The still impressive Roman walls of Caerwent (Venta Silurum)
The Church of England has been memorably described as a Protestant Church haunted by its Catholic past. I think it’s possible to go one step further and describe the southern two-thirds of the British Isles as a part of the world haunted by its experience of the Roman imperium.
We are used to the version of history which describes the withdrawal of the last Roman legions in 410, leaving behind a disorganised and crumbling society which fell easy prey to the pagan Teutonic tribes which settled in what is now England.
We are also familiar with the narrative which sees the return of Roman Christianity with St Augustine and his followers in 597 and the adoption by the Celtic Christians of the Roman Calendar and ecclesiastical jurisdiction at Whitby. Modern scholarship also suggests a hitherto unappreciated indebtedness of Saxon England to its Roman, British past.
Yet there was a small part of the British Isles where the idea of Romanitas lived on more fully and outwardly. Wales, particularly South Wales, long held on to a kind of hybrid Romano-Celtic identity until it largely disappeared under the succession of Norman invaders from the end of the eleventh century onwards.
This was, of course, also the part of the world visited by St Germanus of Auxerre in his mission to counter the heresy of Pelagianism in the 5th century.
The church here in this village, interestingly in the later middle ages under Augustinian patronage, receives its first reference in a document (The Book of Llandaff, Liber Landavensis), referring to events in the tenth century, as being under the jurisdiction of the Celtic bishop at Caerwent, the Roman town of Venta Silurum, whose ruined walls still stand as a reminder of a submerged heritage.
A kind of “British” memory of romanitas also achieved a cultural colonialism far beyond these shores with the various versions of the Arthurian Romances, a series of legends originating from the time of the collapse of the authority of Imperial Rome in Britain, but reappearing in an international form under the literary disguise of feudal chivalry.
Of course, the Reformation and the rise of an all encompassing English nationalism under the Tudors (with which the Welsh were only too eager to identify) effectively buried this nostalgia for a form of Roman, “European” identity. The Reformation, though probably at first rather grudgingly accepted in Wales as it was in England, and the later spread of Methodism – in its Calvinistic form - effectively put paid to such dreams of the past by tying itself to the myth of a separate British identity, in religion as in politics. Although the remarkable success of nonconformity in Wales, as in Cornwall, can perhaps be accounted for by the lack of emotional affinity from a Celtic people towards the wordy sobriety of the Cranmerian Prayer Books, so wholehearted embraced by their socially ambitious gentry. The passion and colour of medieval Catholicism, rejected by the Church of England, was perhaps eventually rediscovered in another form in the chapel pulpits.

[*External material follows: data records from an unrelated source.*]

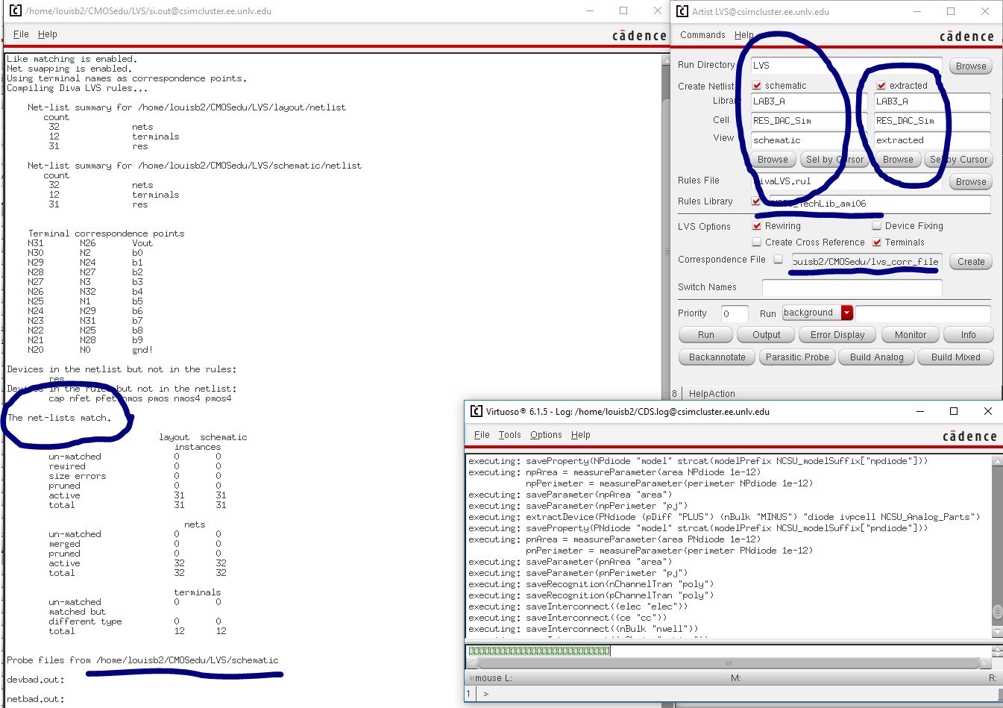1003x708 pixels.
Task: Expand the Run background mode dropdown
Action: [x=846, y=313]
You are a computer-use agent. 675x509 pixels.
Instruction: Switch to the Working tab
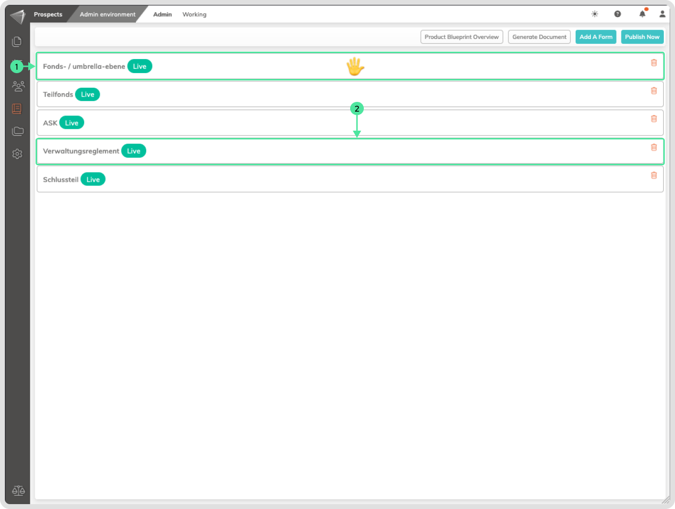[194, 15]
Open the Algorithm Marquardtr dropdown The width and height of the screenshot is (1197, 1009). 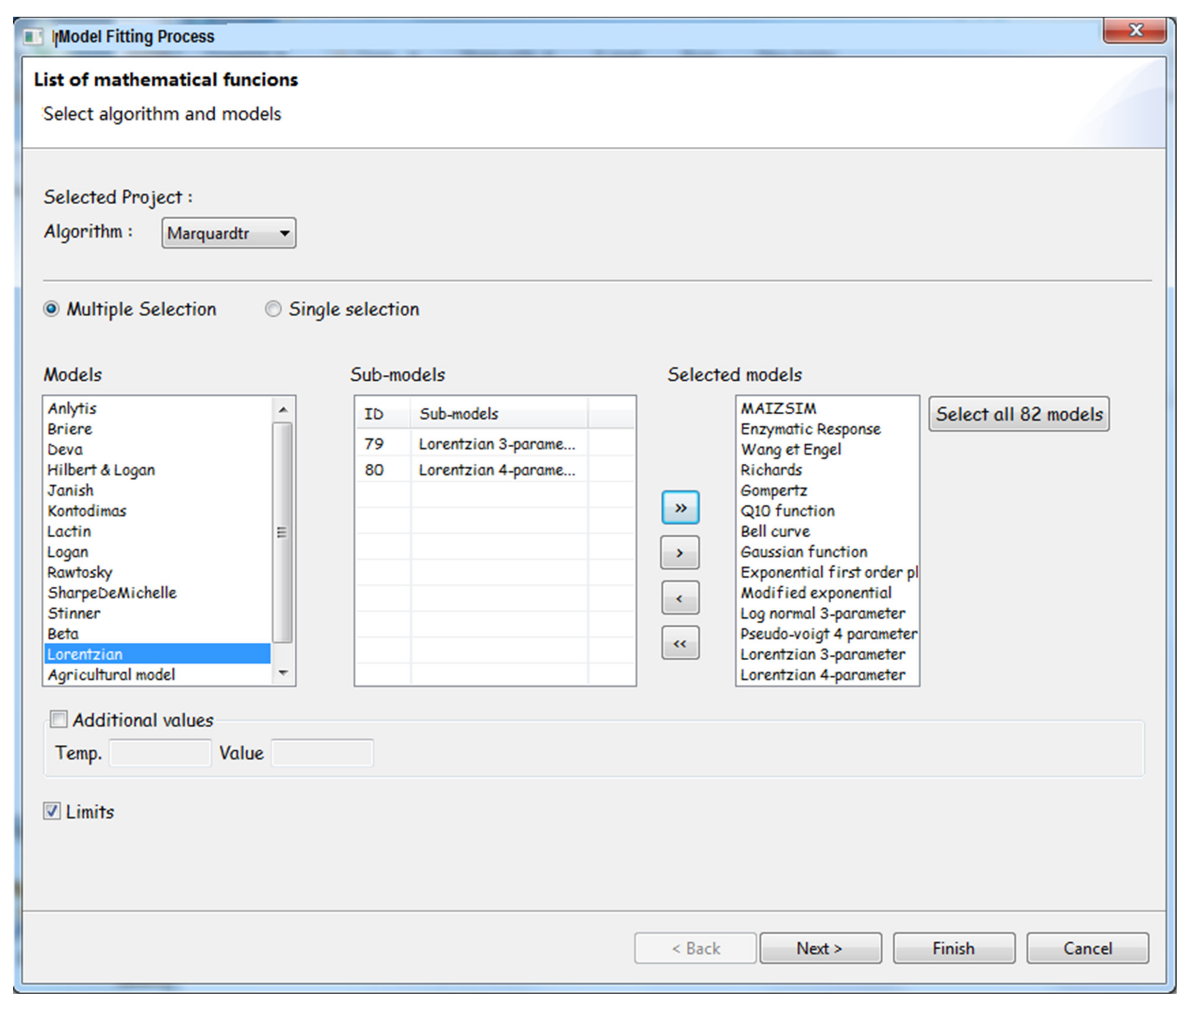click(228, 233)
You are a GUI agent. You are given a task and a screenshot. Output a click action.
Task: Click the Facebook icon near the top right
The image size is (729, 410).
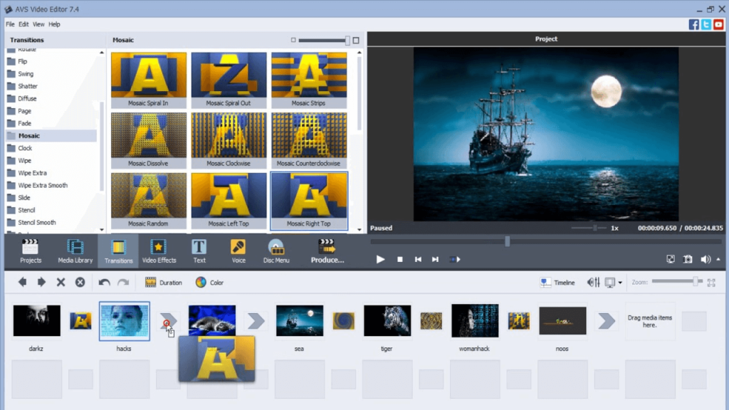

“Catholic” Wales lived on in isolated pockets of, at times bloodily persecuted and, later, barely tolerated recusancy, particularly in north-east Monmouthshire, until the waves of Irish immigration to South Wales in the nineteenth century gave it a wholly different character.
Anglicans in Wales were influenced greatly by the Oxford Movement (from Isaac Williams onwards) in places as far apart as rural Bangor and the seaports of industrial South Wales, and the “Anglican province” of the Church in Wales which emerged from its reluctant disestablishment in the nineteen twenties had a distinctively anglo-celtic “Prayer Book Catholic” ethos which it has taken modern theological liberalism some time to destroy. Little remains of it now except, ironically, an instinctive and viscerally anti-catholic Welsh nationalism - a world away from the religion of the Catholic, Saunders Lewis, not to mention the Anglicans, C. A.H. Green or A. E. Monahan!
Is any of this significant? Probably not; it is little more than a somewhat fanciful historical ecclesiological footnote, but maybe one worth recording before even the memory of it is swept away by the onslaught of modern secular barbarism.
Yet perhaps the fragments of ‘Romanitas’ buried deep in our religious and cultural consciousness also form a forgotten element of the patrimony of Welsh members (if there will be any) of a future Anglican Ordinariate.
It is worth mentioning that until Methodism swept them away, many Catholic things were preserved in popular devotion (e.g. prayer for the dead and to the saints, pre-Reformation carols and other religious songs, visits to holy wells and former shrine), and these among the great mass of the population who weren't even "church papists" (let alone recusants).
ReplyDeleteAnd the gentry weren't perhaps entirely monochrome. Whilst many became establishment protestants, there were those who had what we should now call Anglo-Catholic tendencies (consider the private chapels at Rug and Gwydir in North Wales), to say nothing of those who were recusants and (at the other extreme) puritans.
(It's often forgotten that, though it became a popular movement, non-conformity would probably have fizzled out without the patronage of certain of the gentry in its early days.)